### Activity:
Transcribe the listing in full, excluding any pictures.

+-------+

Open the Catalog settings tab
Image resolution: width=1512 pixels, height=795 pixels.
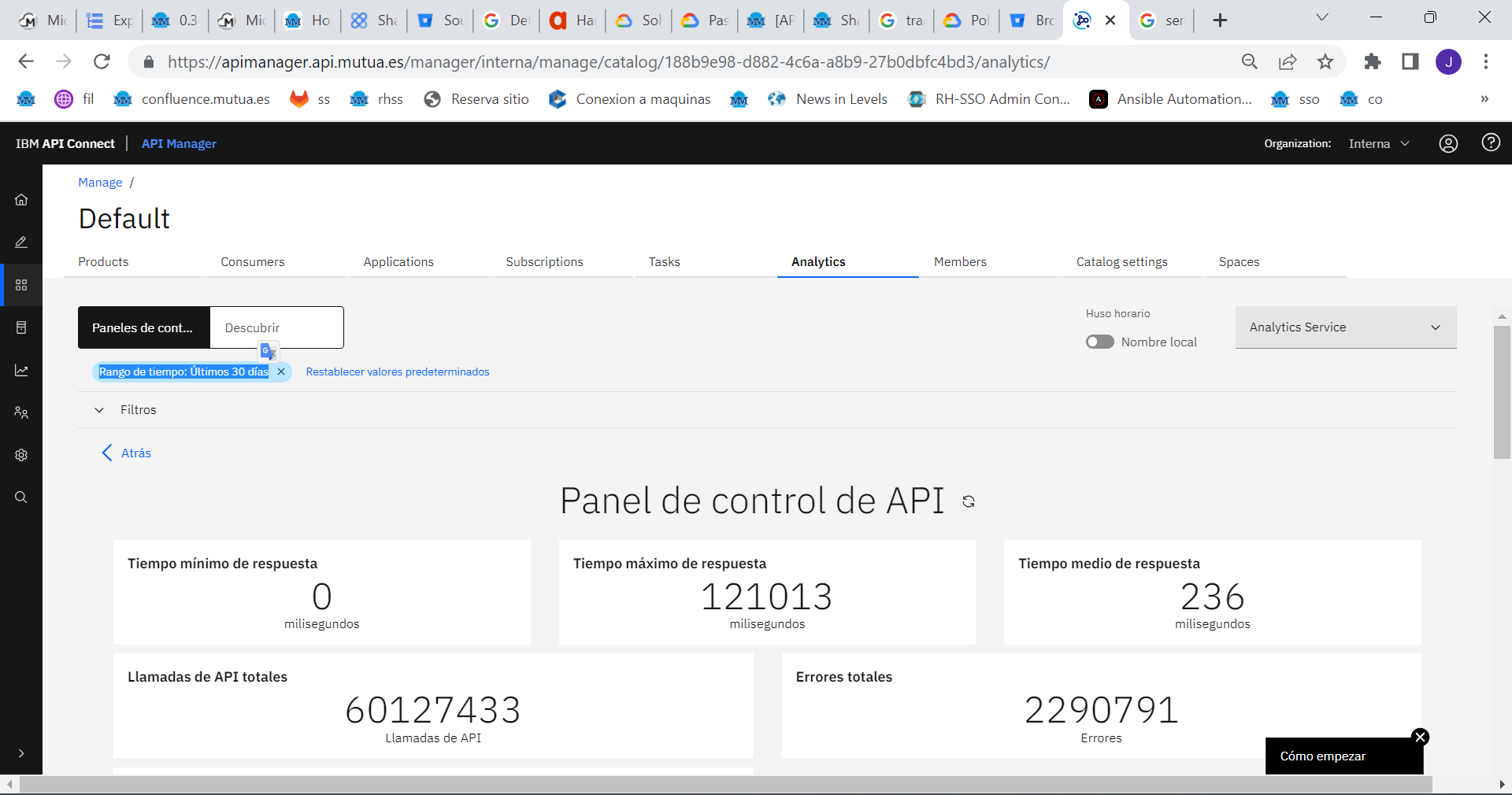point(1121,262)
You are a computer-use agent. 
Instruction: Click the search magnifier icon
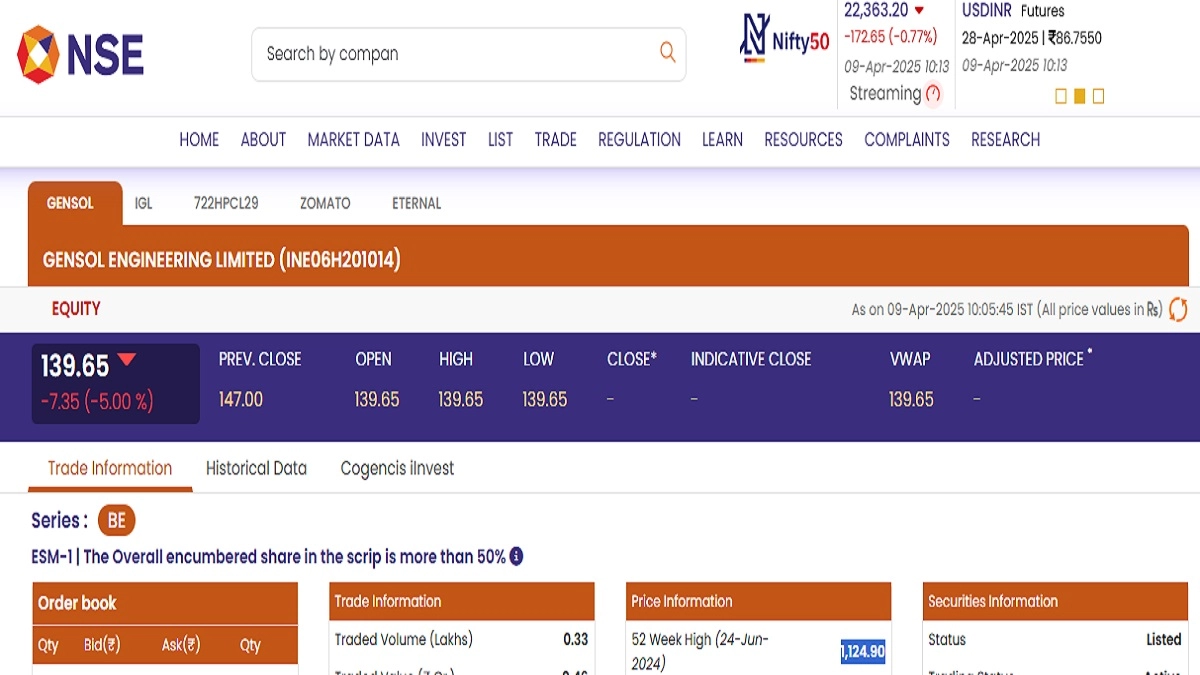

+-------+

### Solved exercise:
Open the Catalog settings tab
Image resolution: width=1512 pixels, height=795 pixels.
point(1121,262)
You are a computer-use agent. 
Instruction: Click the search magnifier icon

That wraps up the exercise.